He agrees, and we're off.

The ride to Ron's was nothing we weren't used to, Ethan slowly became one of the bro's amongst the group so now it's rare to see us not all be together.

   +

After pulling in, we made our way inside where Ronnie and Cameron were. They were in the middle of a game so Ethan and I both just sat down on the couch.

"Oh hey, y'all came just in time to watch me make Cameron my son."

"Shut your ass up, he's siced cause he's up one." Cameron said defensively.

"Trust me, he was talking all that shit before y'all got here, now he's doubling back." Ronnie argued back in a snarky laugh. Just a regular day in the household.

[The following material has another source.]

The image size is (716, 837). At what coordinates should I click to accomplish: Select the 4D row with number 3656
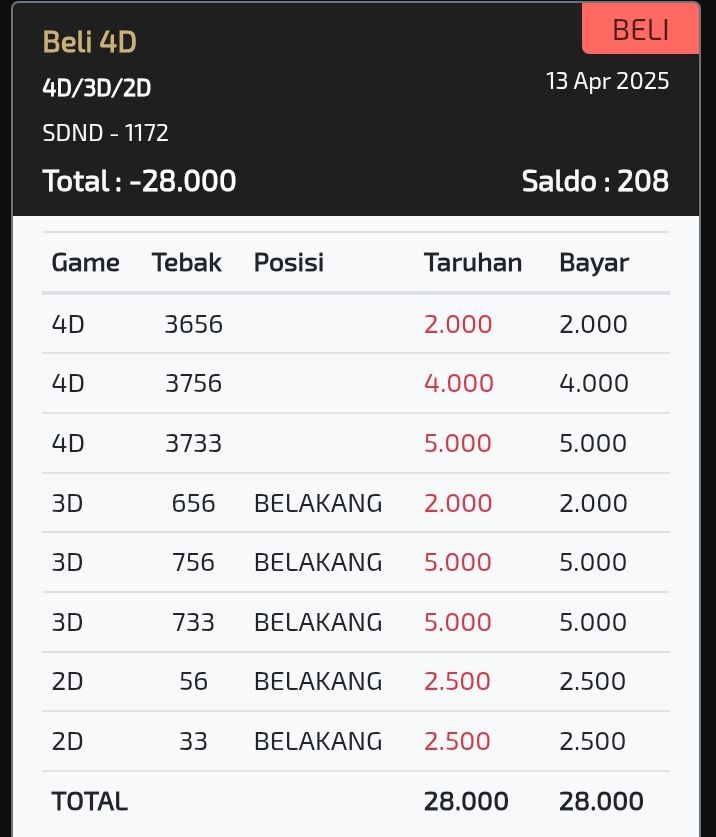pyautogui.click(x=356, y=324)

"Hey, I didn't know y'all were here, y'all want anything to drink?"

Ethan and I both snapped our heads to the left, to see Dylan on the other side of the room where the kitchen was.

"Hey, I'm good for now thanks." Ethan says politely.

"Yeah, thanks man I'm good too." I agree and then we focus back on the game.

With Dylan, things progressively got to a place we were at now. After the kiss situation, out of respect for my relationship with Ethan , I stopped being friends with Dylan. I finally got to a place where I knew what I wanted, and although it hurt me to stop being friends with Dylan, it had to be done.

     I don't regret it either. It was what was best. Although it was hard on our friends, Ronnie and Cameron, they understood where I was coming from. Ethan got to a point where he trusted me again and we were flourishing.

    Until, Ronnie came to us one day. He came over to my house and vouched up a speech for Dylan.

        >Flashback <

      "Look I'm not saying he's right but for a second put yourself in his shoes. He had a crush on you, and hide it for years thinking you were straight. Man, everyone thought you were straight, even you ! And I get it, cute boy came into your life, but you gotta understand how that could hurt him."

   "But he kissed me ! Knowing I had a boyfriend, knowing what that would cause."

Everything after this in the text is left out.